Overview

Home loan help you realise your dream of owning a house without breaking your savings and investments or impacting your other important financial goals such as children’s higher education and retirement. It comes with a host of benefits and features, including high-value financing of up to Rs. 10 crore, low interest rates, flexible repayment tenure of up to 30 years, annual tax benefits, PMAY subsidy of up to Rs. 2.67 lakh, balance transfer facility and top-up loan facility. Housing loans can also be availed by those who need funds to construct a house or expand, repair and renovate an existing property.As the home loan market is crowded, finding the best home loan offer can be challenging. At Crustcorporate.com, we help you compare, select and apply for the best home loan rates from India’s top Banks and Housing Finance Companies (HFCs). We provide comprehensive information on home loans along with the convenience to apply for home loan online and get an instant conditional e-Approval in just a few steps.

Home Loan Features & Benefits

Home loan benefits vary across different lenders and loan schemes. Some of the common home loan features ones are listed below:

Low Interest Rates: Banks and financial institutions offer reasonable and attractive interest rates to make home loans more affordable*.

Flexible Loan Tenure: Home loan repayment period usually extends till 30 years, giving you a benefit of lower EMIs and a greater flexibility of repayment.

Annual Tax Benefits: Claim a total tax deduction of about Rs. 5 lakh on the principal and interest components of your housing loan (under section 80C, 24b and 80EEA).

Interest Subsidy under PMAY: First-time homebuyers can save up to Rs. 2.67 lakh on interest through Pradhan Mantri Awas Yojana (Urban) Credit Linked Subsidy Scheme.

Home Balance Transfer Facility: In home loan balance transfer, you can refinance your existing home loan to another lender offering lower interest rate or better loan terms.

Top-up Loan Facility: In top-up loan facility, you can borrow additional sum over and above your existing home loan and use it for any personal or business purposes.
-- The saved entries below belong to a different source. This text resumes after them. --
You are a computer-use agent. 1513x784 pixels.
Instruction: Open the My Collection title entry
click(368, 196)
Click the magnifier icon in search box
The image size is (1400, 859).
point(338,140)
*Terms and Conditions apply

Home loan eligibility differs across lending institutions and loan schemes. However, common set of housing loan eligibility criteria is given below:


  • Nationality: Indian Residents, Non Resident Indians (NRIs) and Persons of Indian Origin (PIOs)
  • Credit Score:: Preferably 750 and above
  • Age Limit: 18 - 70 years
  • Work Experience: At least 2 years (for salaried)
  • Business Continuity: At least 3 years (for self-employed)
  • Minimum Salary: At least Rs. 25,000 per month (varies across lenders & locations)
  • Loan amount: Up to 90% of property value

Home loan interest rate starts at 6.75% p.a. It varies across lenders and loan schemes. Home loan rates depend on several factors such as credit score of the applicant, quantum of the loan, repayment capacity of the applicant and tenure.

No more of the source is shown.